In cross-validation, you do not actually train the model yourself. Instead, sklearn is going to train it for you inside the cross-validation loop. Once you have selected the model you're going to use, then you will train the model on all your data.

So here's one way to approach your task:

from sklearn.datasets import make_classification
from sklearn.model_selection import train_test_split
from sklearn.preprocessing import StandardScaler
from sklearn.svm import SVC
from sklearn.pipeline import make_pipeline
from sklearn.metrics import confusion_matrix, accuracy_score
from sklearn.model_selection import cross_val_score, cross_val_predict, cross_validate

X, y = make_classification(n_features=2, n_redundant=0, n_informative=2, random_state=1)

X_train, X_test, y_train, y_test = train_test_split(X, y, test_size=0.2, random_state=1)

sc = StandardScaler()
clf = SVC(kernel='rbf', random_state=0)

# Make a pipeline model that scales and estimates.
pipe = make_pipeline(sc, clf)

# Make predictions during cross-validation.
y_pred = cross_val_predict(pipe, X_train, y_train, cv=10, n_jobs=-1)

cm = confusion_matrix(y_train, y_pred)
score = accuracy_score(y_train, y_pred)
print("SVM Model: ")
print(cm)
print('Validation accuracy on training set: {:.2f}%'.format(score*100))

# Alternatively, use cross_val_score.
accuracies = cross_val_score(estimator=pipe, X=X_train, y=y_train, cv=10)
print()
print('Accuracy of k-fold validation: {:.2f}%'.format(accuracies.mean()*100))
print('Standard deviation of k-fold validation: {:.2f}%'.format(accuracies.std()*100))

This results in:

SVM Model: 
[[41  0]
 [ 3 36]]
Validation accuracy on training set: 96.25%

Accuracy of k-fold validation: 96.25%
Standard deviation of k-fold validation: 5.73%

The key thing about cross_val_predict is that it makes predictions during cross-validation, when each fold of the data is the validation set. Then it puts all the predictions together to give you validation predictions for the full dataset, so you can use sklearn's various scoring tool on that.

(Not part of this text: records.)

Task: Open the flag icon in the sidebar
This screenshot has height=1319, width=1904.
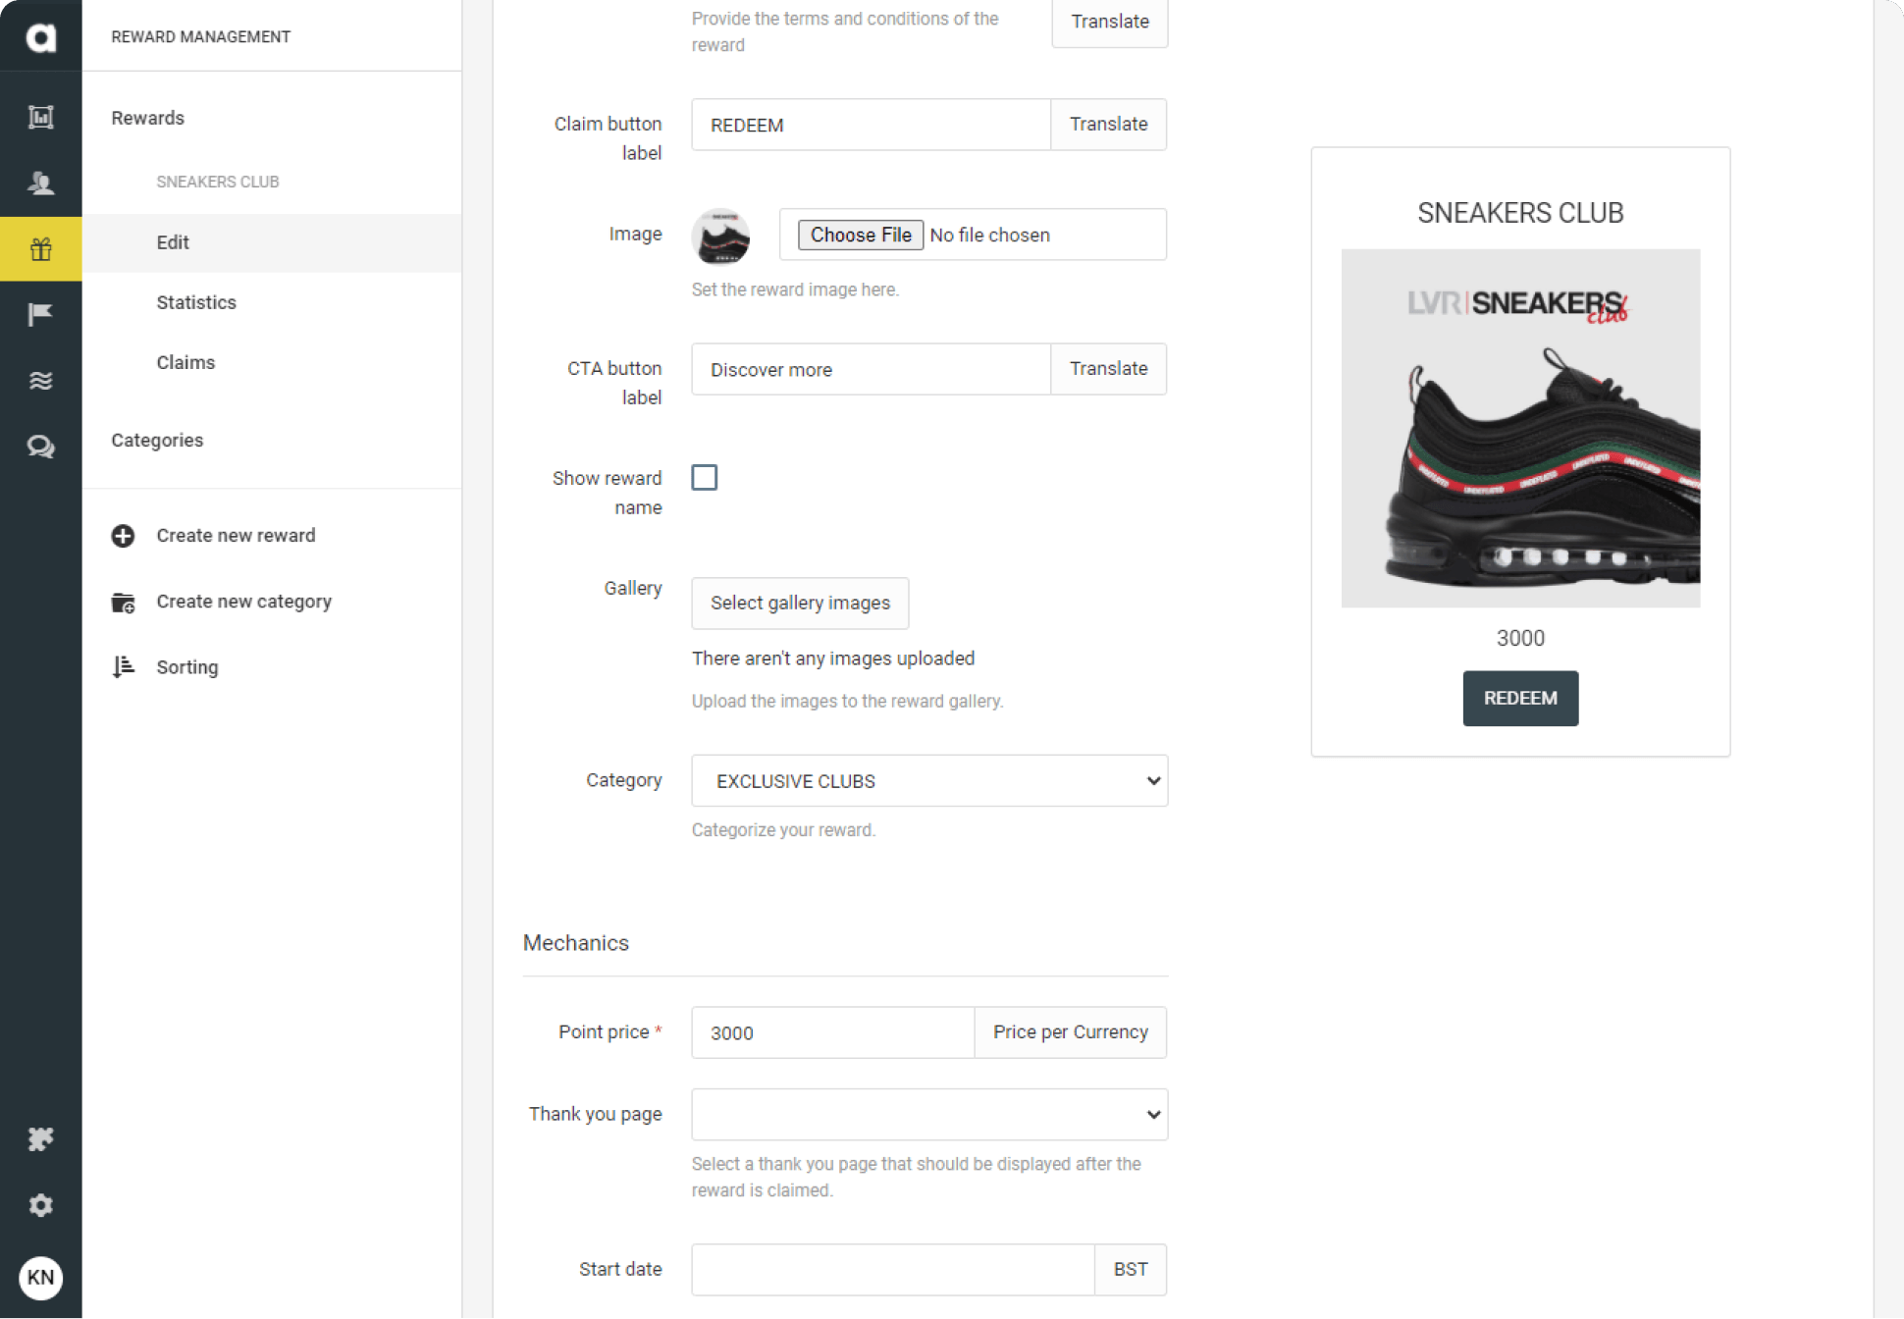Action: coord(41,314)
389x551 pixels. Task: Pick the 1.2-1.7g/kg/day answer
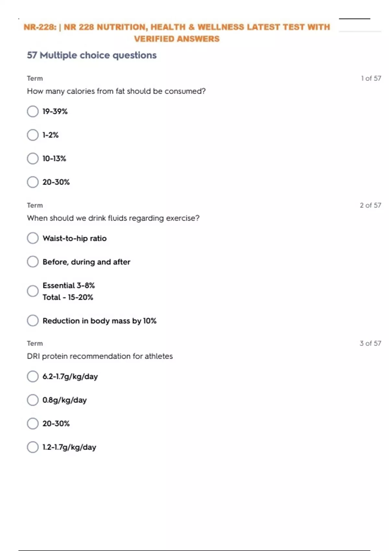click(33, 447)
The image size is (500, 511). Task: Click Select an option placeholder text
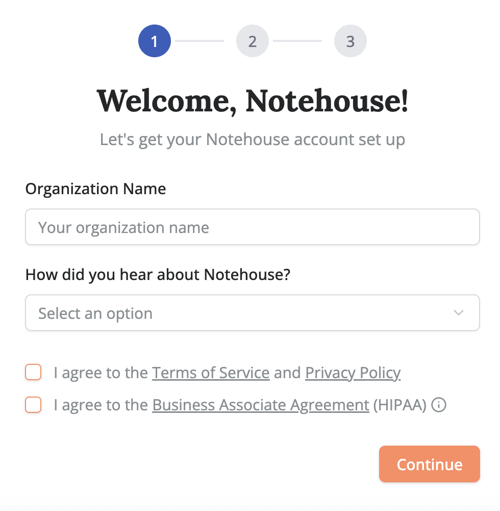pyautogui.click(x=95, y=313)
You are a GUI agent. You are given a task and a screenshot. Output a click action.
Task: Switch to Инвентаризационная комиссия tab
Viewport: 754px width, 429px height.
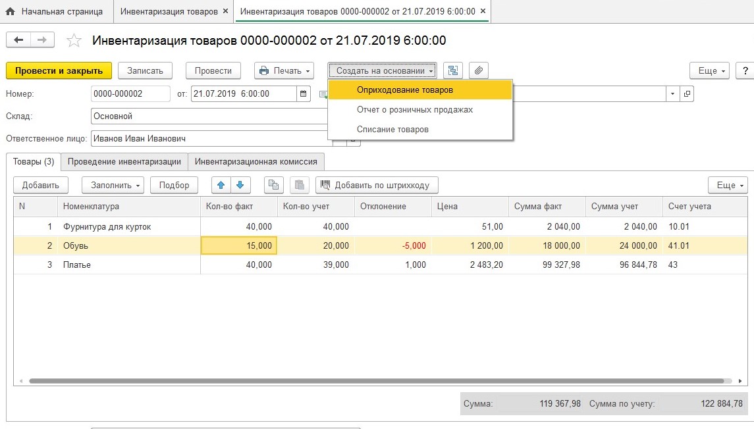256,161
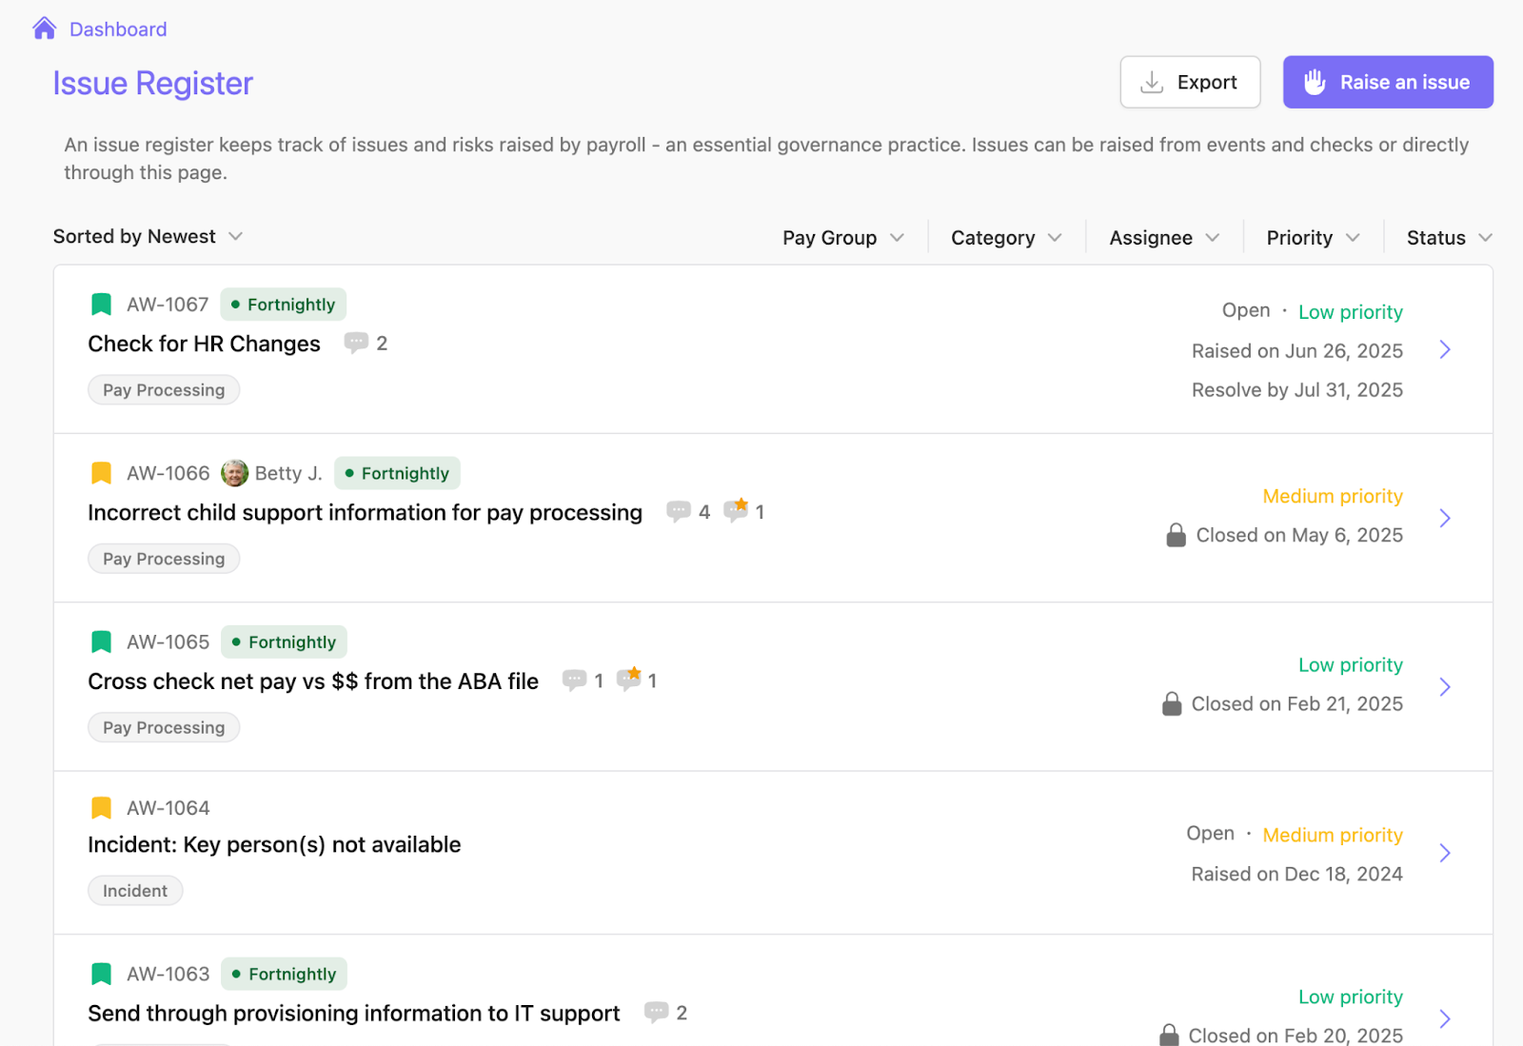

The nice thing about cross_val_score is that you see all the scores from each fold. Notice that they average to the same thing as the overall dataset: 96.25%. But now you can also get the variance, which is important because this informs you a bit about the possible prediction variance you can expect from the model on unseen data in the future.

What about the test data?

You should not test your model against X_test and y_test until the very end of the model selection workflow. Only when you have set all the hyperparameters in the model, e.g. the C, kernel, and gamma hyperparameters in this particular algorithm, should you check how that model does on the test data. To put it another way: do not use test for model tuning, only for performance estimation.